» **WORK REQUEST**: All of the records below must be reproduced exactly, minus any pictures.

═════ DATASET EXCERPTS

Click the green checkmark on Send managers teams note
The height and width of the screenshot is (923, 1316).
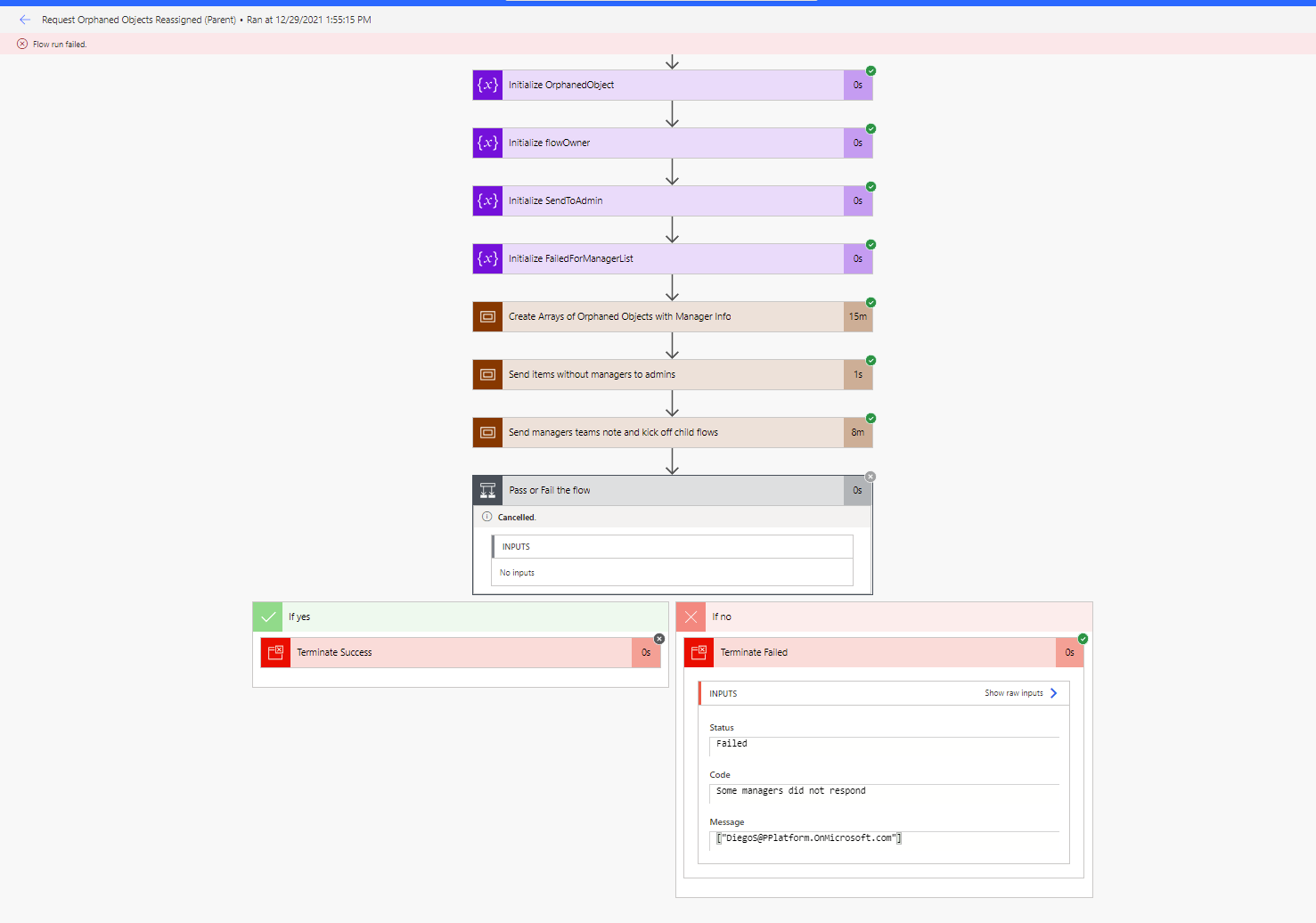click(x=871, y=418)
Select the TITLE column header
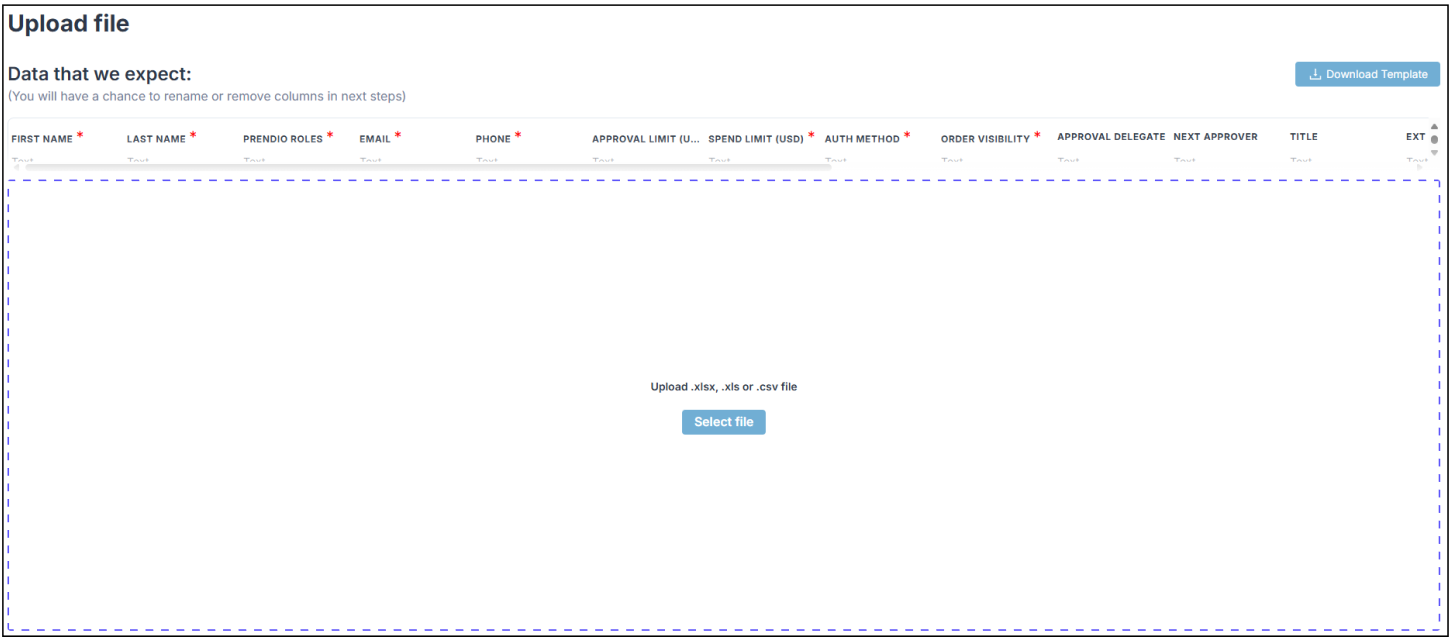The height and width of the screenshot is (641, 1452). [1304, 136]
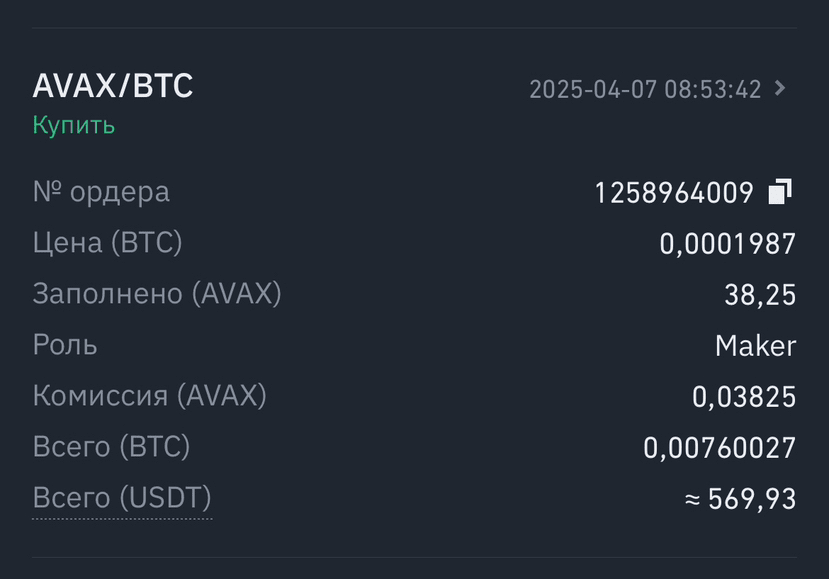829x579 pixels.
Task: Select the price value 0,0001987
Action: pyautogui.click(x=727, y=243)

══════════

» **TASK RESULT**:
Click the green checkmark on Send managers teams note
The height and width of the screenshot is (923, 1316).
click(x=871, y=418)
Select the TITLE column header
The height and width of the screenshot is (641, 1452). [1304, 136]
829x579 pixels.
Task: Select the price value 0,0001987
Action: pyautogui.click(x=727, y=243)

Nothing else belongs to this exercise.